Hummingbirds are a popular wild bird. Novice and expert birders find them fascinating to watch because of their speed and dexterity. To attract these delightful little wild birds, offer them hummingbird nectar in a hummingbird-specific feeder, which come in plastic and glass and feature specially designed ports for the delightful birds to feast. Try Kaytee’s Electro hummingbird nectar in the red Perky-Pet Daisy Vase glass feeder. Hummingbirds are known to be attracted to the color red.
Other ways to attract birds:
- Install a bird bath or fountain. Birds naturally are drawn to water, and the sound of running or bubbling water will bring them in.

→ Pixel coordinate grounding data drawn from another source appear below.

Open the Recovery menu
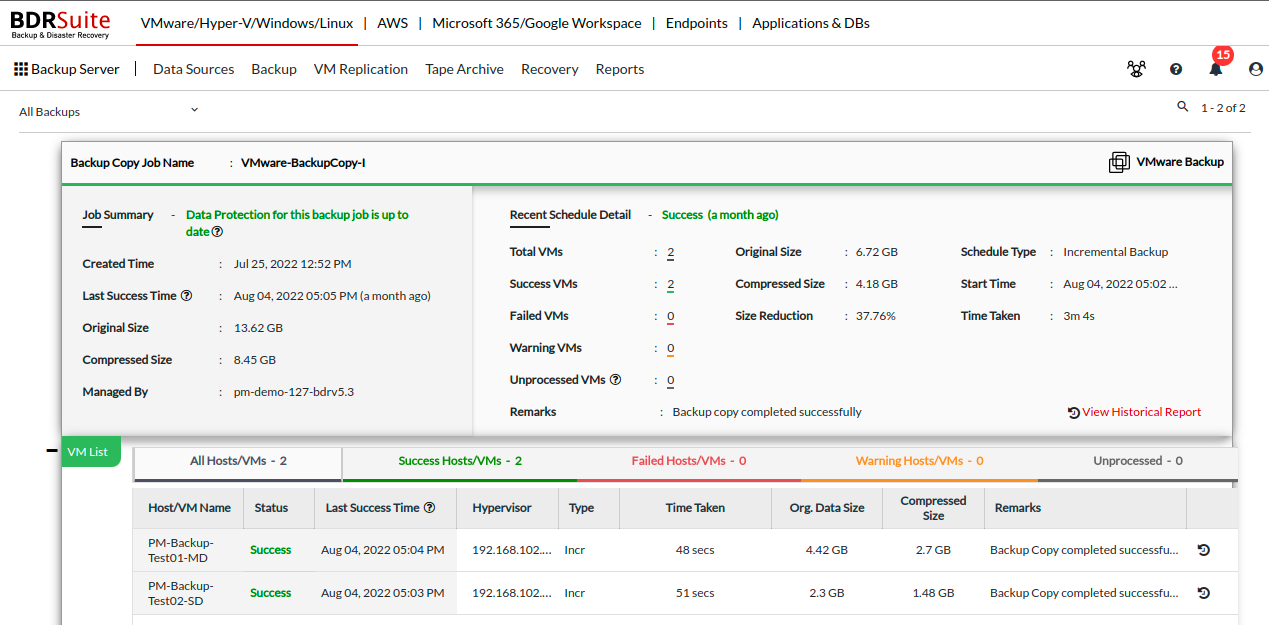The height and width of the screenshot is (625, 1269). tap(550, 69)

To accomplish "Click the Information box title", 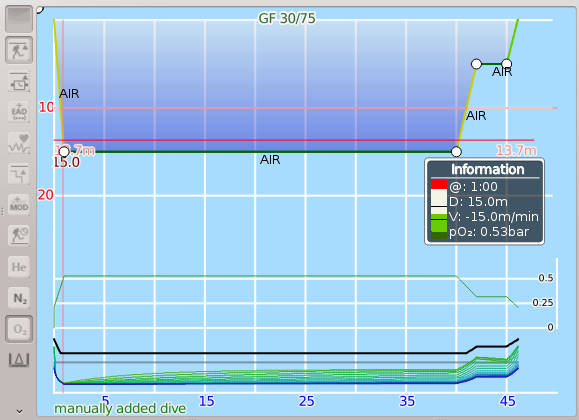I will (487, 169).
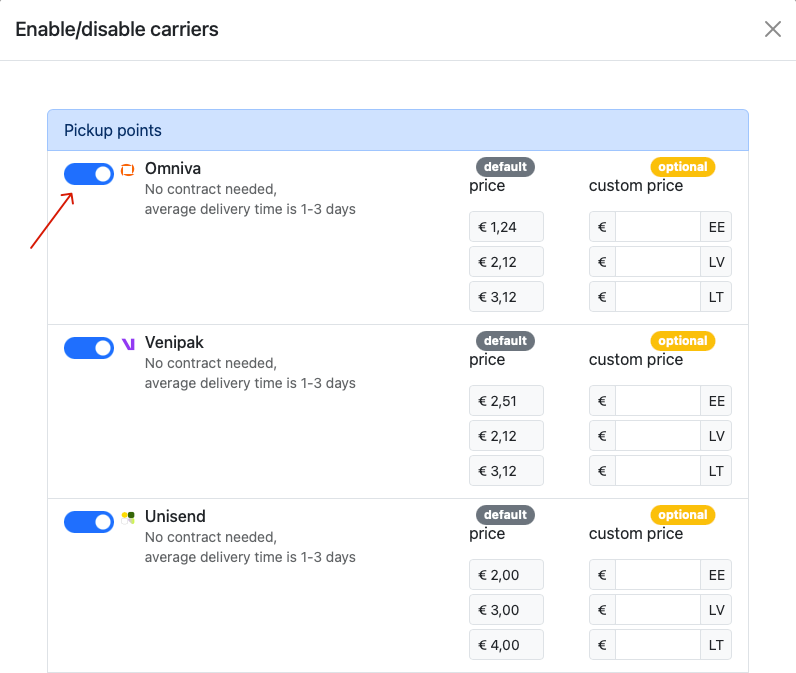Click Venipak custom price field for EE
Screen dimensions: 796x673
pos(657,401)
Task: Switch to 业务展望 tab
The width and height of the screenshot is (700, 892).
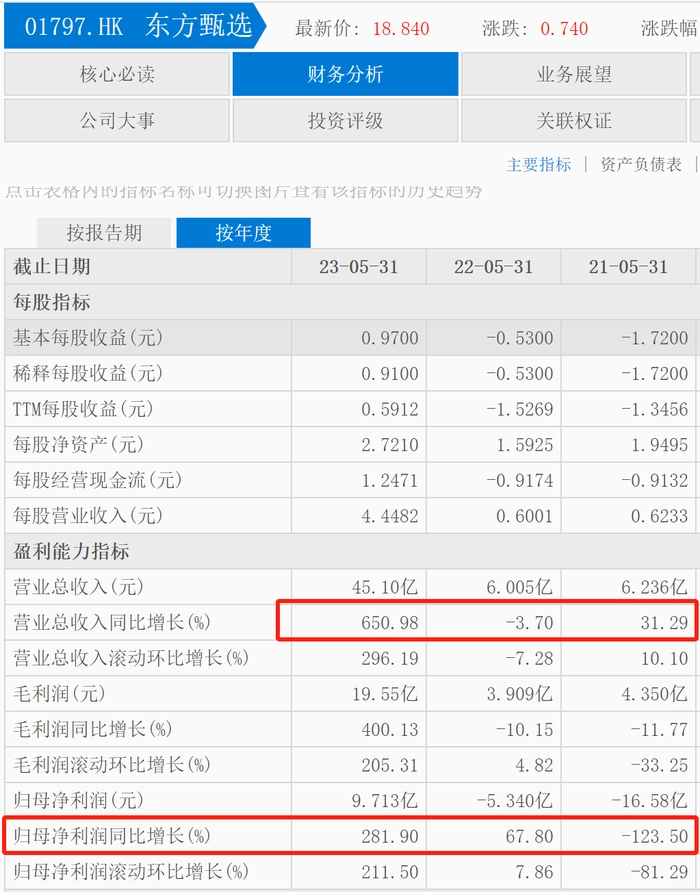Action: 574,74
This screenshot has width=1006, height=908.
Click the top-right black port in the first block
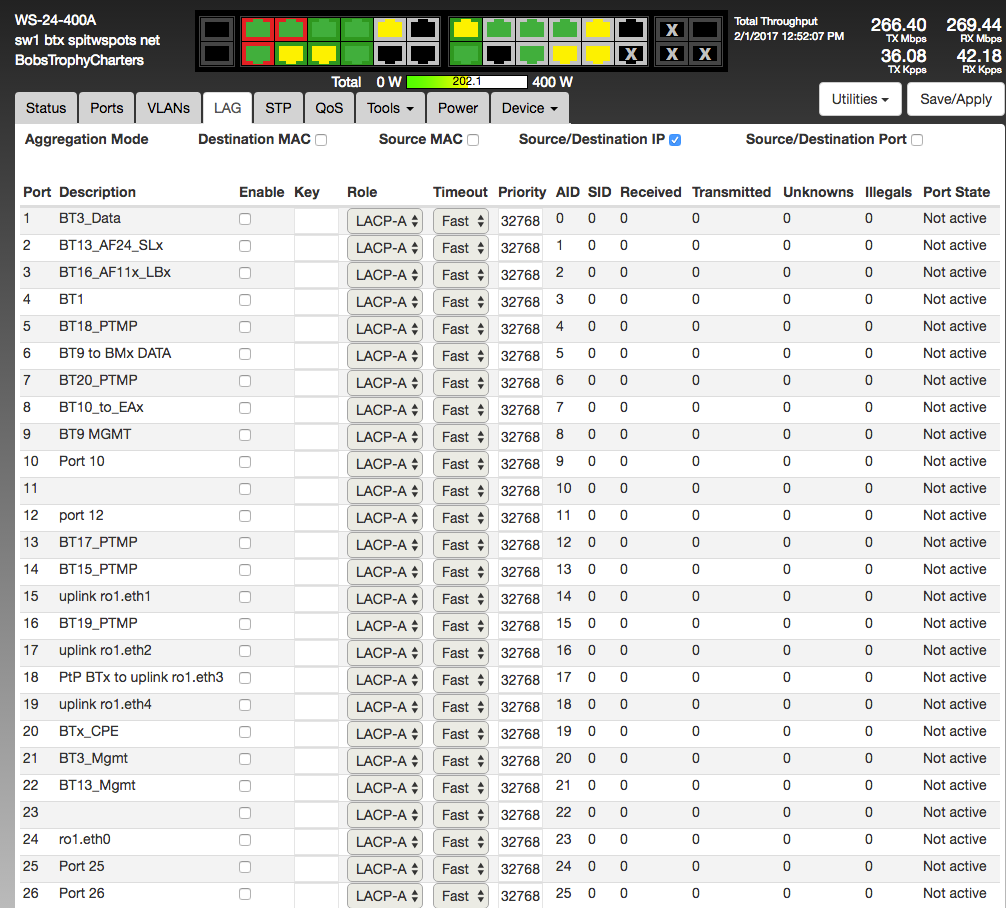(x=422, y=29)
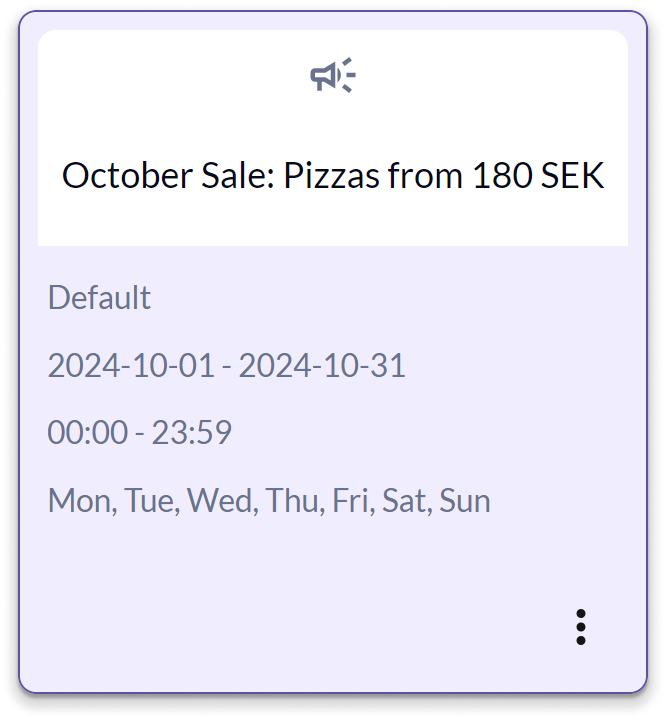Viewport: 666px width, 720px height.
Task: Click the megaphone announcement icon
Action: click(x=333, y=75)
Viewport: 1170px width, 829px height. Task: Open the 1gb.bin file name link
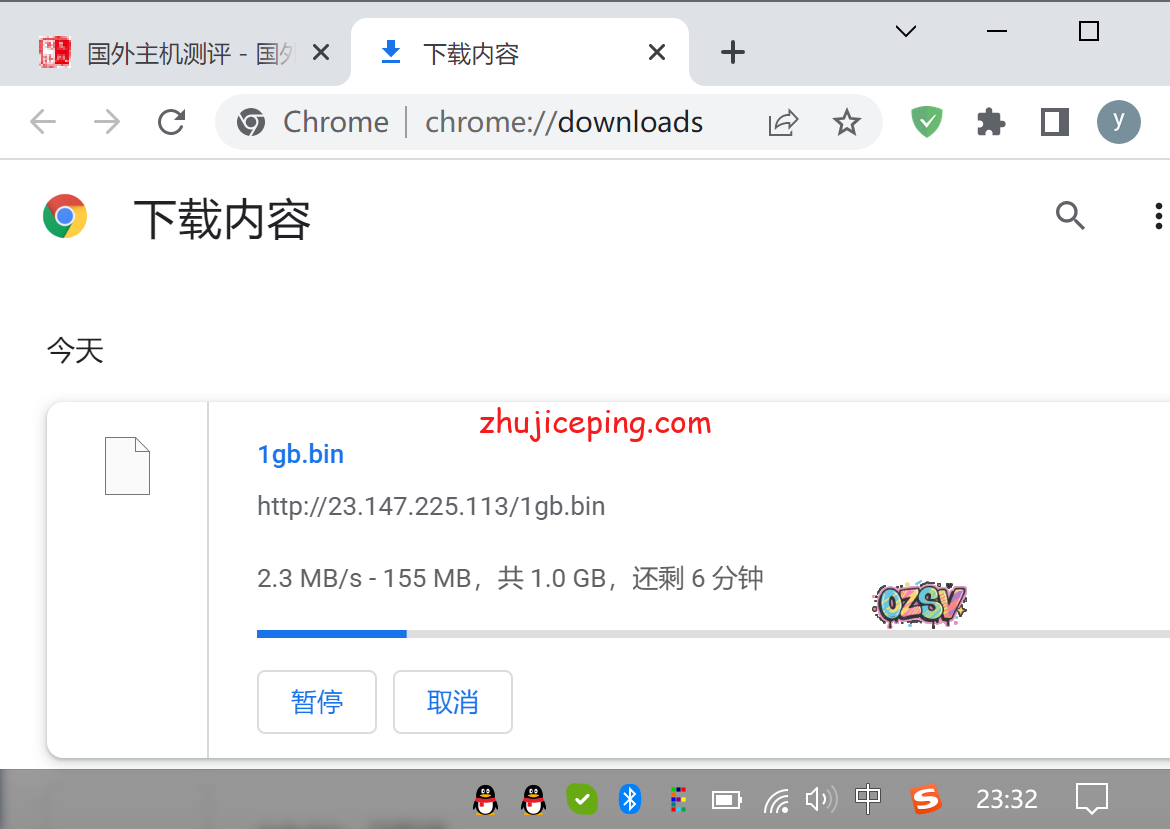tap(300, 454)
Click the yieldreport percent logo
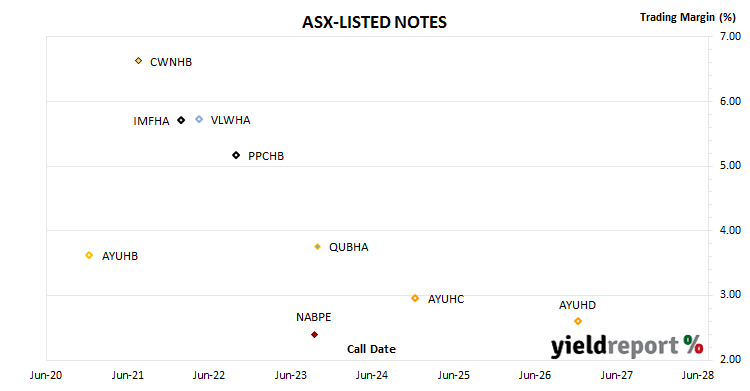 coord(627,346)
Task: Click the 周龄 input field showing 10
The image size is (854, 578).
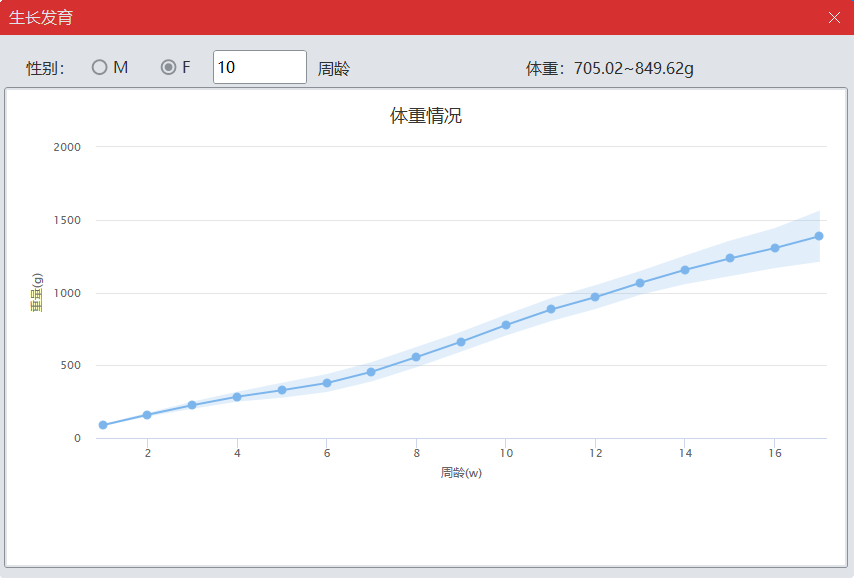Action: (259, 67)
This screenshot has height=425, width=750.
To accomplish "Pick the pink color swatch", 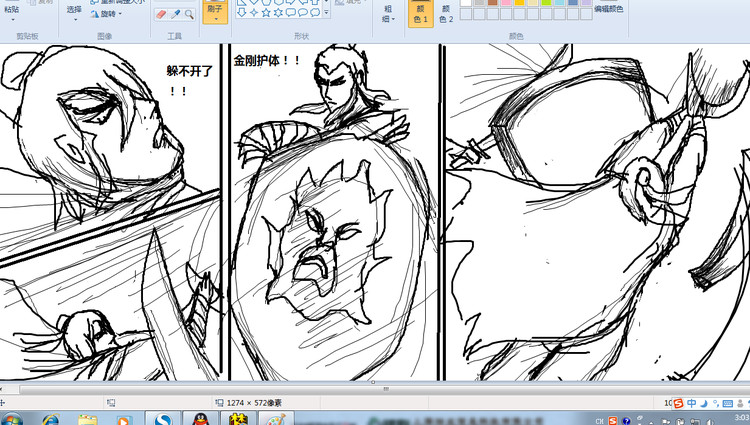I will [x=508, y=4].
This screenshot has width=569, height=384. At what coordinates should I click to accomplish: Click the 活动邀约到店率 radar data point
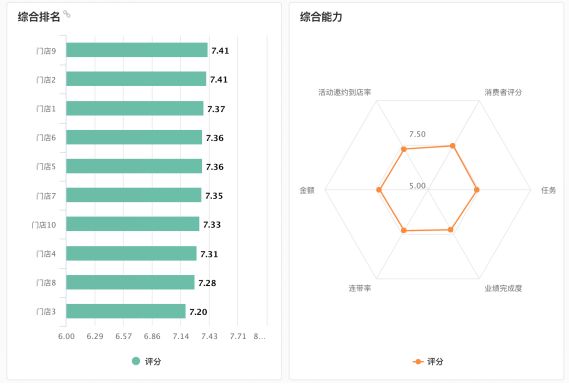click(x=404, y=149)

- Provide them natural cover with trees or bushes.
- Plant brightly colored flowers.
- Offer nearby perches and bird houses for shelter.
“The biggest problem with backyard bird feeders is squirrels emptying the feeder, especially if it’s suspended from a tree branch,” Dr. Tepper says.
Squirrels are indeed a problem for many backyard birders. In fact, there are dozens of websites devoted to discouraging squirrels and hundreds of ideas on squirrel-proofing bird feeders.
Squirrels can wreak havoc on your bird population. The voracious eaters will devour seed until the feeder is empty, leaving nothing for the birds you want to attract. They also are territorial and can be aggressive to birds, chasing or scaring them away. Squirrels have been known to even eat birds’ eggs and kill nestlings.
To prevent squirrels from gobbling down your seed, use a squirrel-proof bird feeder with a baffle shield, Tepper says. Baffles, such as North States’ Two-Way Squirrel Baffle, are made of plastic or metal and will tilt or twirl when climbed on so squirrels can’t access the food.
Other ways to discourage squirrels from accessing your bird feeder include:
- Securing a wire cage around your feeder.
- Attaching a squirrel spinner that “spins” the squirrels off the feeder when he tries to stand on it.
- Using seed, such as safflower, that tastes bitter to squirrels.
- Choosing a location away from trees, wires or roofs where squirrels can jump from them to the feeder.
Now you’re ready to start your bird-watching experience. Find a comfortable chair, turn off your mobile device and feel the weight of the world being lifted off your shoulders.